(Information provided Opens)

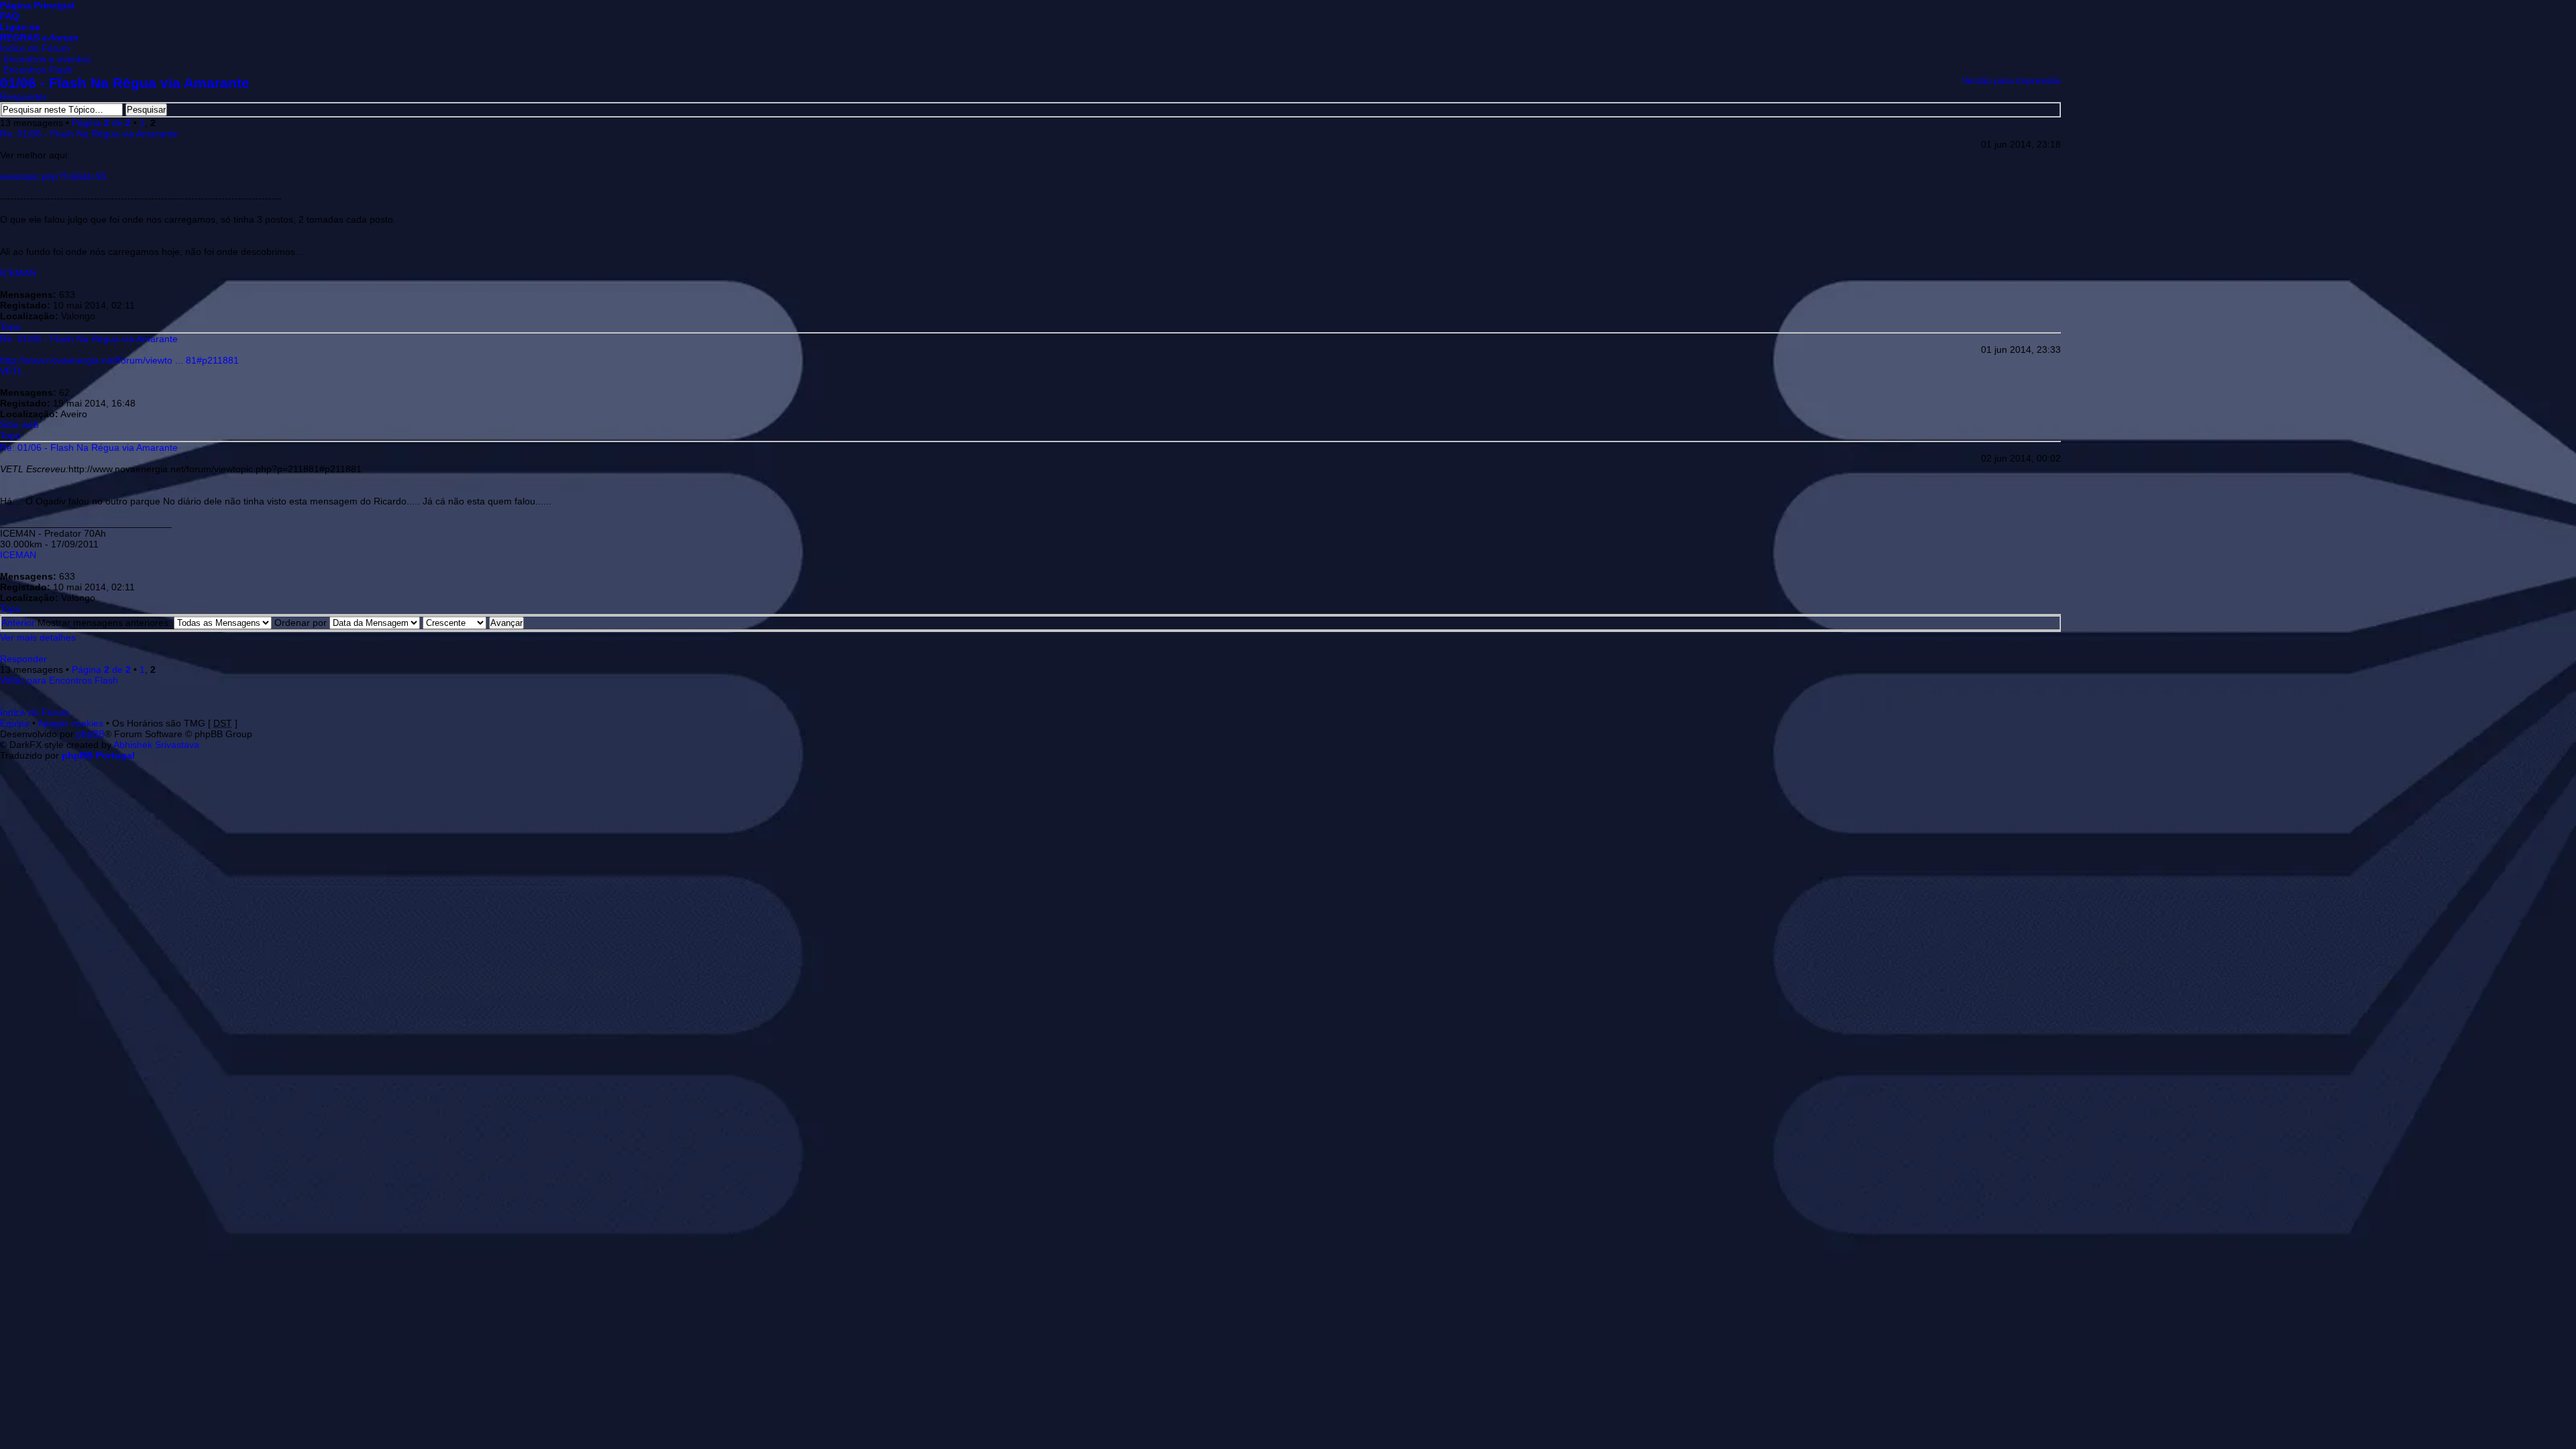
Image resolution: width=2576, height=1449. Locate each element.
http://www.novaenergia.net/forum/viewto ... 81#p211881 (119, 360)
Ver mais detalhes (38, 637)
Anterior (18, 622)
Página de (101, 122)
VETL (11, 371)
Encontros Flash (37, 69)
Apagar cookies (70, 723)
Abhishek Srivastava (156, 744)
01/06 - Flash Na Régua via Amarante (125, 83)
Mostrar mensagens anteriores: (106, 622)
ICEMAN (18, 273)
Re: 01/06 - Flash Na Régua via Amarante (89, 133)
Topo (10, 326)
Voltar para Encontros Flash (59, 680)
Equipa (15, 723)
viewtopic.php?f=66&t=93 (53, 176)
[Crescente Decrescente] (473, 622)
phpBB (90, 734)
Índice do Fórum (35, 48)
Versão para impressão (2011, 80)
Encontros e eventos (47, 59)
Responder (23, 96)
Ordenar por (301, 622)
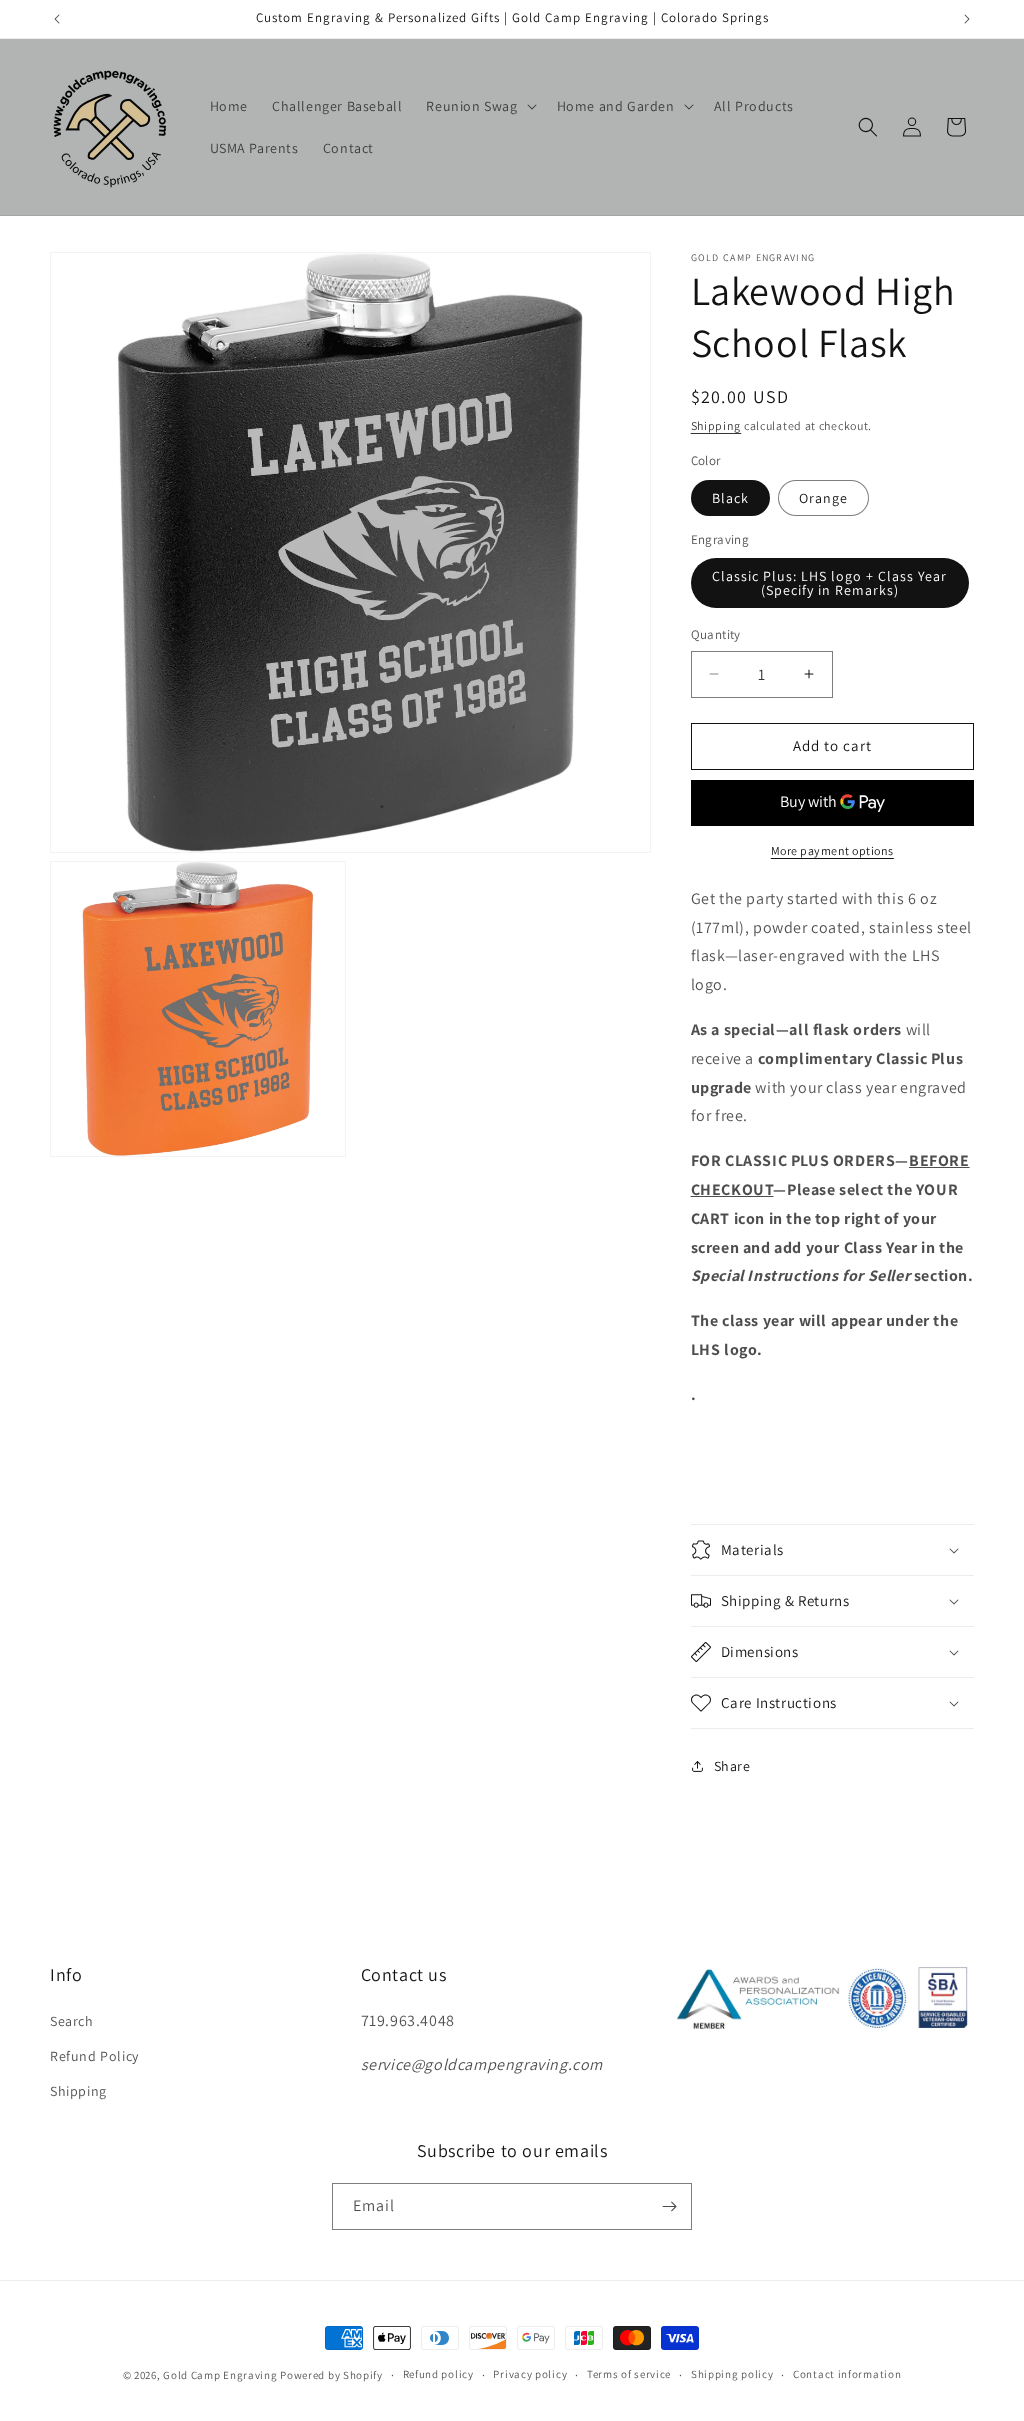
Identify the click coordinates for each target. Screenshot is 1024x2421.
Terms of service (629, 2374)
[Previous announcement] (57, 19)
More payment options (832, 850)
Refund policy (438, 2374)
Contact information (847, 2374)
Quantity (716, 634)
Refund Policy (94, 2056)
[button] (479, 106)
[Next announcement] (967, 19)
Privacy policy (530, 2374)
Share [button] (732, 1766)
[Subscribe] (669, 2206)
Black (730, 498)
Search (72, 2021)
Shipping (716, 425)
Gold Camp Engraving (220, 2375)
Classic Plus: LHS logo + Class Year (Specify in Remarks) (829, 583)
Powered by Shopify (331, 2375)
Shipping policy (732, 2374)
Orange (823, 498)
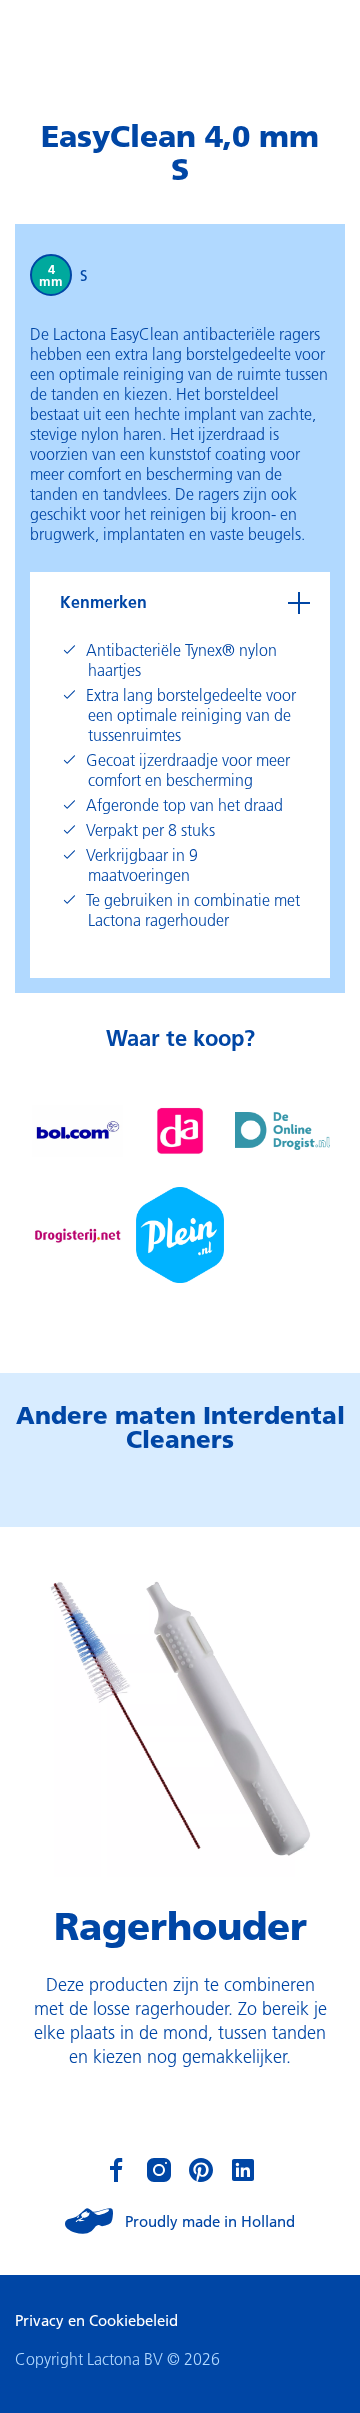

(Information provided Closes)

With the pictures dropped, write out all of the entries word for word.

Image resolution: width=2576, height=1449. Locate each element.
http://www.novaenergia.net/forum/viewto ... 81#p211881 (119, 360)
Ver mais detalhes (38, 637)
Anterior (18, 622)
Página de (101, 122)
VETL (11, 371)
Encontros Flash (37, 69)
Apagar cookies (70, 723)
Abhishek Srivastava (156, 744)
01/06 - Flash Na Régua via Amarante (125, 83)
Mostrar mensagens anteriores: (106, 622)
ICEMAN (18, 273)
Re: 01/06 - Flash Na Régua via Amarante (89, 133)
Topo (10, 326)
Voltar para Encontros Flash (59, 680)
Equipa (15, 723)
viewtopic.php?f=66&t=93 (53, 176)
[Crescente Decrescente] (473, 622)
phpBB (90, 734)
Índice do Fórum (35, 48)
Versão para impressão (2011, 80)
Encontros e eventos (47, 59)
Responder (23, 96)
Ordenar por (301, 622)
Identify the click coordinates for each target. Screenshot is 1024x2421.
Terms of service (629, 2374)
[Previous announcement] (57, 19)
More payment options (832, 850)
Refund policy (438, 2374)
Contact information (847, 2374)
Quantity (716, 634)
Refund Policy (94, 2056)
[button] (479, 106)
[Next announcement] (967, 19)
Privacy policy (530, 2374)
Share [button] (732, 1766)
[Subscribe] (669, 2206)
Black (730, 498)
Search (72, 2021)
Shipping (716, 425)
Gold Camp Engraving (220, 2375)
Classic Plus: LHS logo + Class Year (Specify in Remarks) (829, 583)
Powered by Shopify (331, 2375)
Shipping policy (732, 2374)
Orange (823, 498)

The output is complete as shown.